Task objective |
Extract the final stretch of the data: the line that contains "Task: Click the Nucleus" and every line after it, unaltered, and no other lines.

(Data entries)

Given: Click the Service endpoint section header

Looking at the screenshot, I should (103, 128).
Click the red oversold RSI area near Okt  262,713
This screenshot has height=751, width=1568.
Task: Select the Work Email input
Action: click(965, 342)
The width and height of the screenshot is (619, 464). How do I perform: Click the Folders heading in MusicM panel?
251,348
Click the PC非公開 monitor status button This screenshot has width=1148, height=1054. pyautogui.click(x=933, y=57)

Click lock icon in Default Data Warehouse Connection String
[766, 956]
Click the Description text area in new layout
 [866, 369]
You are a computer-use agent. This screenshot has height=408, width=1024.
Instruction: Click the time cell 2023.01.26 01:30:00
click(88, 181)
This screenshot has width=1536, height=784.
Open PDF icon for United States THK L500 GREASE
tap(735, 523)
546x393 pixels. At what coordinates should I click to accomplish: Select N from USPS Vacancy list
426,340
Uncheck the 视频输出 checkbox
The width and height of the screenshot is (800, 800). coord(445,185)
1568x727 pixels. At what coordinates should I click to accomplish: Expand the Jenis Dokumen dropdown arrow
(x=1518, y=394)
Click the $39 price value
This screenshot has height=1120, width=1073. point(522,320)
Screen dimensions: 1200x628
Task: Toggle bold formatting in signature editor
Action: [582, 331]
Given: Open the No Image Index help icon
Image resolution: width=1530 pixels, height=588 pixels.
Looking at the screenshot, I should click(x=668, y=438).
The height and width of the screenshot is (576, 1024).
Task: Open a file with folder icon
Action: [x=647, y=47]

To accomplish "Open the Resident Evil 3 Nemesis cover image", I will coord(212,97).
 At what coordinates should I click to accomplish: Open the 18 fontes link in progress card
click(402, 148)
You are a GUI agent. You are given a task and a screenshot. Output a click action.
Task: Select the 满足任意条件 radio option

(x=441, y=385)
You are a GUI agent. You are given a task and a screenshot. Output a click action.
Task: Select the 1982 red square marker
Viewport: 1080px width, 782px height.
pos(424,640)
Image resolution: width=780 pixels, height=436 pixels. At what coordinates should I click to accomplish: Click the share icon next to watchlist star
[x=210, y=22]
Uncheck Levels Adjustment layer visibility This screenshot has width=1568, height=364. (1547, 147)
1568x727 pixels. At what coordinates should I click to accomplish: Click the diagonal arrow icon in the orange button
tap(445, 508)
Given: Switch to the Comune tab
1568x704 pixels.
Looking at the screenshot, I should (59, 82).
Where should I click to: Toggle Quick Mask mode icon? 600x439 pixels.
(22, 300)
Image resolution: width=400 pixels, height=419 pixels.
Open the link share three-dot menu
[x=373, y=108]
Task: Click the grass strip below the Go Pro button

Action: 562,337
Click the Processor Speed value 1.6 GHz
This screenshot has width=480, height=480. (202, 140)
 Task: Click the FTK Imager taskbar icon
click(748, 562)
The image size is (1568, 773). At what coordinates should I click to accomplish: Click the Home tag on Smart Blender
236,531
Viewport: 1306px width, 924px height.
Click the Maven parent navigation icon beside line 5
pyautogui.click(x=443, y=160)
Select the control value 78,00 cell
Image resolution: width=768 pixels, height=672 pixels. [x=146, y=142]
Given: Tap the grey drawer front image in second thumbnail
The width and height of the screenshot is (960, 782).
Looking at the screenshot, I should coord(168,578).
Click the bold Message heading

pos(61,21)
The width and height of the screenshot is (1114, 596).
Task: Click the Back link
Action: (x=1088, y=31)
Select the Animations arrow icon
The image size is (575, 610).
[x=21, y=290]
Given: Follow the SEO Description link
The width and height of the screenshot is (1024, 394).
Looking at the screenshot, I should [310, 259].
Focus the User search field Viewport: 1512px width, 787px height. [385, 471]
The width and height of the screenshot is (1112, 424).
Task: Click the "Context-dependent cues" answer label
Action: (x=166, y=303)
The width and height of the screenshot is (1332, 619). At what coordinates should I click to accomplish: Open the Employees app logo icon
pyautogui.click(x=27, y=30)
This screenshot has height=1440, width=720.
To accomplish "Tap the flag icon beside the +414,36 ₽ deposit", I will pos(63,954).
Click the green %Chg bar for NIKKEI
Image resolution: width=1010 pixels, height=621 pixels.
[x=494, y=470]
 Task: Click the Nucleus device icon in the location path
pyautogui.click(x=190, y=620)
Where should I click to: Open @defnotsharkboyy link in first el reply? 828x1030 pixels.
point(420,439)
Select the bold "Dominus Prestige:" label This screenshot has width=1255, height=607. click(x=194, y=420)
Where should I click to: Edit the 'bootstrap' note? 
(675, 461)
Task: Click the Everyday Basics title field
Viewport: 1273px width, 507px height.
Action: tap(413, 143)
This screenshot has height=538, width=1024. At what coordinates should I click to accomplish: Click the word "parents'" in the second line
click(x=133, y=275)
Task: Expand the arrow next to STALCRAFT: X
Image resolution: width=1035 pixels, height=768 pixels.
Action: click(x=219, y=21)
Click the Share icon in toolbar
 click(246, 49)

Task result |
 Task: Click the Nucleus device icon in the location path
pyautogui.click(x=190, y=620)
Where should I click to: Open @defnotsharkboyy link in first el reply? 828x1030 pixels.
point(420,439)
Select the bold "Dominus Prestige:" label This screenshot has width=1255, height=607. click(x=194, y=420)
Where should I click to: Edit the 'bootstrap' note? 
(675, 461)
Task: Click the Everyday Basics title field
Viewport: 1273px width, 507px height.
Action: tap(413, 143)
This screenshot has height=538, width=1024. At what coordinates should I click to accomplish: Click the word "parents'" in the second line
click(x=133, y=275)
Task: Expand the arrow next to STALCRAFT: X
Image resolution: width=1035 pixels, height=768 pixels.
Action: click(x=219, y=21)
Click the Share icon in toolbar
 click(246, 49)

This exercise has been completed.